Depois do quarto revés seguido, para o Corinthians, cobrou apoio do torcedor de forma veemente, mencionando que o Estádio Nilton Santos só passou a ficar cheio por causa da ótima campanha e qualidade destes jogadores no segundo semestre.

“Agora eles (jogadores) precisam de carinho. E não que “olha, vamos entregar o ouro, vamos perder”. Não, c******! Acreditem como nós, porque eles acreditam. Estavam com 10 jogadores a correr, p****”, bradou, em referência à expulsão de Marçal.

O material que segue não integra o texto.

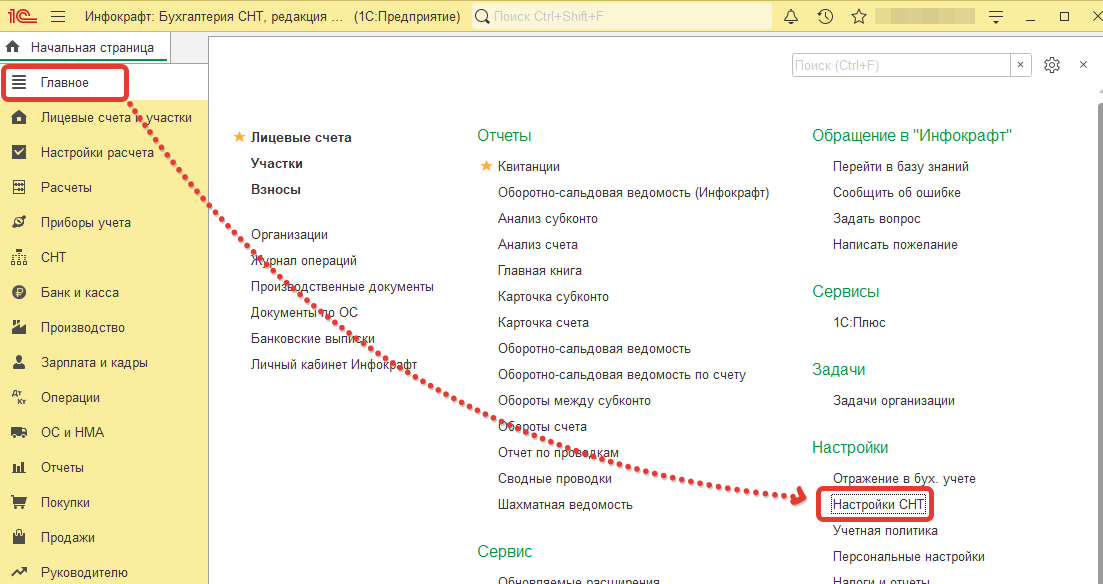Image resolution: width=1103 pixels, height=584 pixels.
Task: Open the history clock icon
Action: tap(825, 17)
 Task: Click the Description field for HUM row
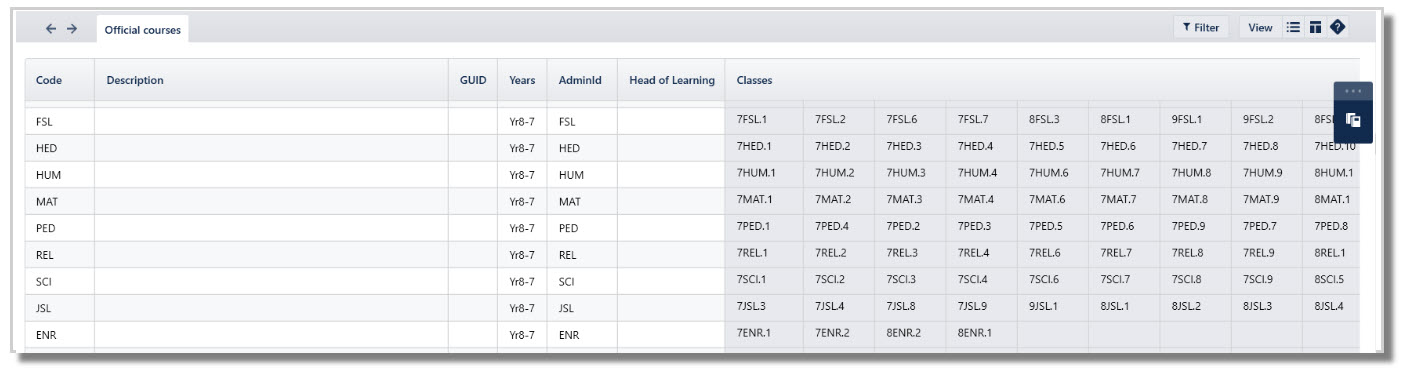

Tchê Tchê foi alvo de improvisações que acabaram sendo pivô da saída de Lage – Foto: Vítor Silva/Botafogo

Mudanças criticadas na equipe:

1) Tchê Tchê saiu do meio de campo e foi para a ponta direita, onde não rendeu
2) JP Galvão, que é volante há dois anos, barrou Di Placido na lateral e foi muito mal
3) Tiquinho foi barrado e, ao entrar no segundo tempo, marcou logo um gol
4) Tchê Tchê escalado na lateral direita, fragilizando bastante o meio de campo

Lage, com isso, foi se afastando da torcida e até do grupo. Neste sentido, perdeu completamente o controle e confiança geral ao deixar Tiquinho Soares no banco de reservas contra o Goiás, na última segunda-feira. Apesar dos constantes elogios à qualidade do centroavante, artilheiro do Brasileirão com 14 gols, pareceu não confiar em seu poder de decisão. Mais uma vez, portanto, interferiu no que vinha dando certo.

O técnico deixa o Botafogo com 42% de aproveitamento em 15 partidas, com apenas quatro vitórias. Em seu lugar, a 13 rodadas do fim do Brasileirão, assume interinamente o auxiliar Lucio Flavio, e o zagueiro recém-aposentado Joel Carli passa a integrar a comissão técnica.